[Data]:
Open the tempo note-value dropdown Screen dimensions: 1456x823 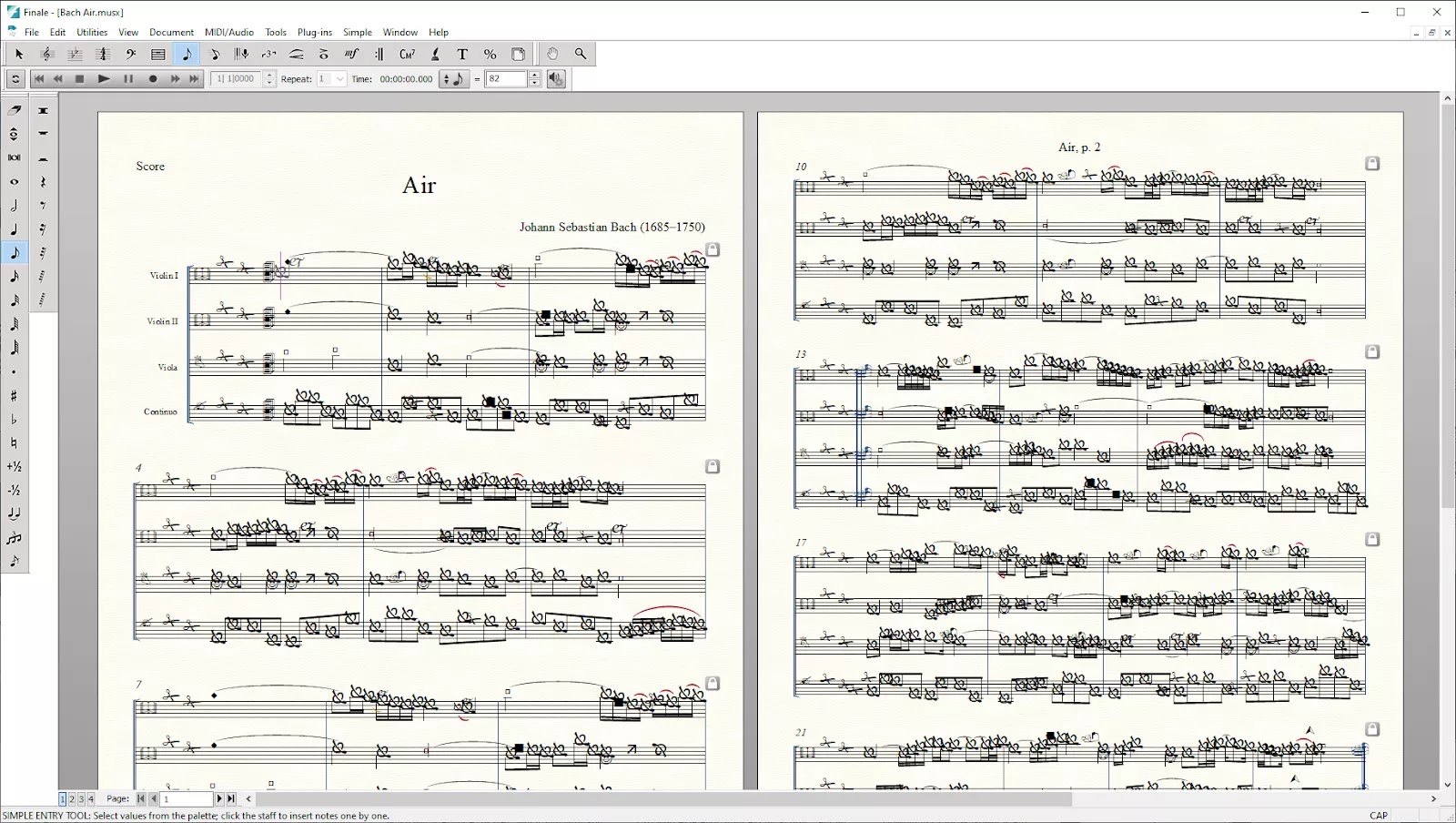tap(452, 79)
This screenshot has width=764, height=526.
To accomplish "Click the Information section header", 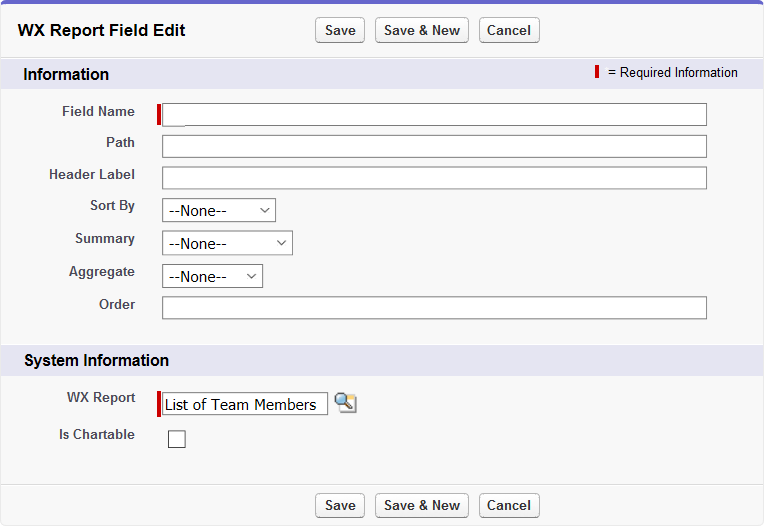I will tap(66, 75).
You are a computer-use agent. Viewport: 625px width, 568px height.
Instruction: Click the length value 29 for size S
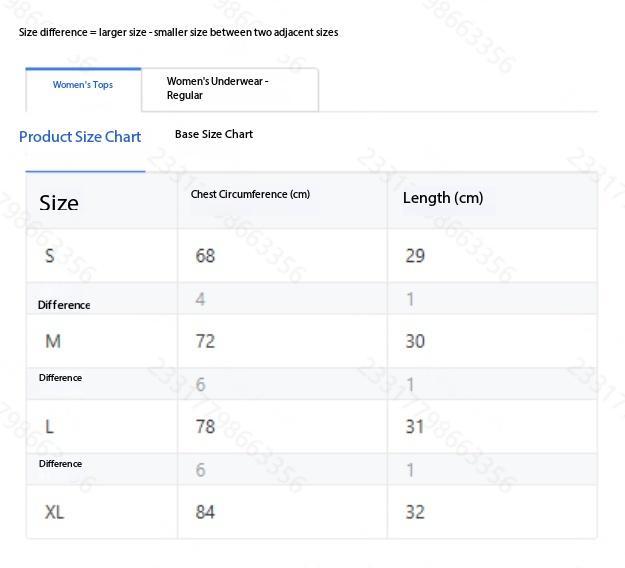pos(415,256)
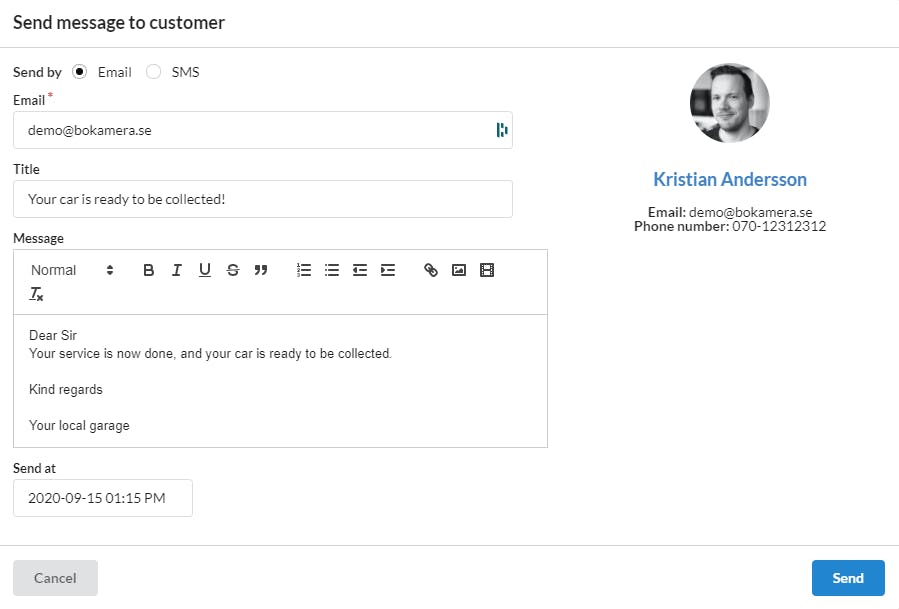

[Aim]: Please copy the items word for word, from the line containing "You are a computer-use" through the end of the items, leaving out the pictures.

[Solution to the problem]:
You are a computer-use agent. Viewport: 625px width, 568px height.
Instruction: Click the length value 29 for size S
pos(415,256)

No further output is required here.